Southern Evangelical Seminary
- Type: Private
- Established: 1992
- Affiliations: Non-denominational
- Academic affiliations: TRACS
- President: Judge Phil Ginn
- Location: Charlotte, North Carolina, United States 35°02′32″N 80°51′42″W﻿ / ﻿35.04215°N 80.86178°W
- Website: www.ses.edu

= Southern Evangelical Seminary =

Christian college in North Carolina, U.S.

Southern Evangelical Seminary is a Christian college and seminary that started in Charlotte, North Carolina in 1992, United States. In April of 2025, the schools moved to Rock Hill, SC.

==History==
The seminary was established in 1992 by Norman Geisler and Ross Rhoads.
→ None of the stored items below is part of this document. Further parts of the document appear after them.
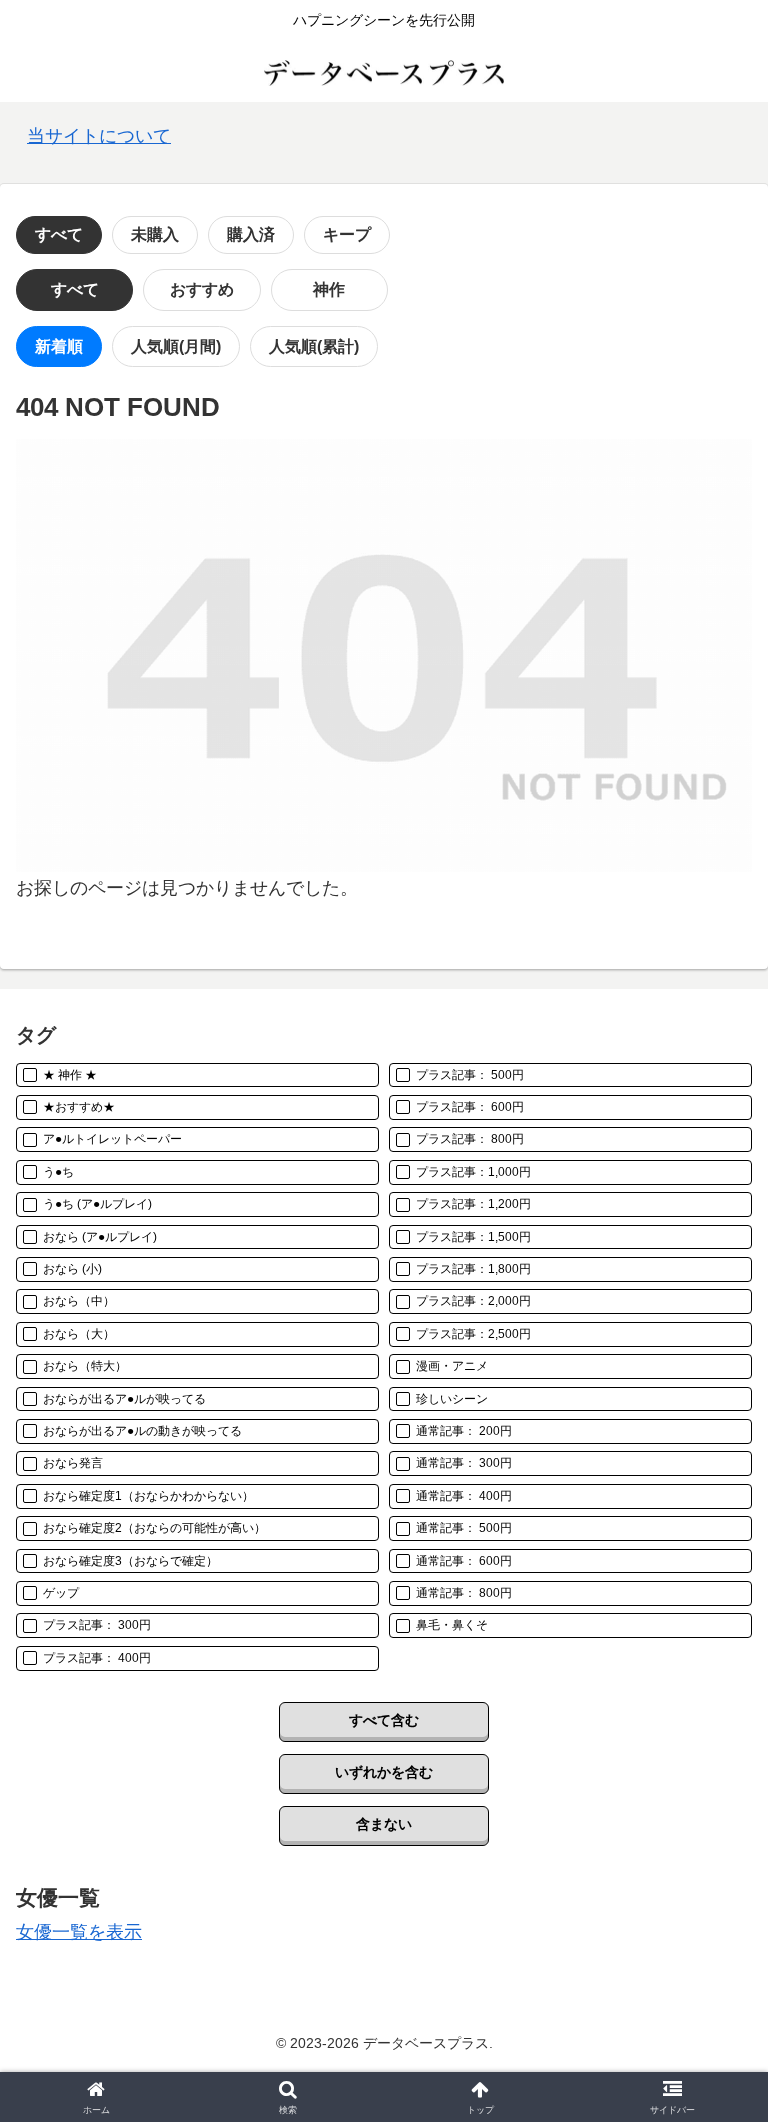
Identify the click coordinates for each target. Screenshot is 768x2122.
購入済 (251, 234)
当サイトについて (99, 136)
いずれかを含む (384, 1772)
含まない (384, 1824)
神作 (329, 289)
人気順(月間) (176, 346)
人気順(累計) (314, 346)
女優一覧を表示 (79, 1932)
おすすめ (202, 289)
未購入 (155, 234)
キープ (347, 234)
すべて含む (384, 1720)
The college, Southern Evangelical Bible College (SEBC), was established in 2004. SES has also been a member organization of the Evangelical Council for Financial Accountability since 1999.

Southern Evangelical Seminary is notable for the large number of faculty, students, and alumni who have converted to Roman Catholicism, partly through the emphasis placed on the work of Thomas Aquinas. A collection of these conversion testimonies, Evangelical Exodus: Evangelical Seminarians and Their Paths to Rome, was published by Ignatius Press in 2016.

==Seminary presidents==
1999 - 2006 Norman Geisler

2006 - 2011 Alex McFarland

2011 - 2013 Bob Westra

2013 - 2021 Richard Land

2021–Present Judge Phil Ginn

==Faculty==

SES (& SEBC) faculty includes Frank Turek and Hugh Ross.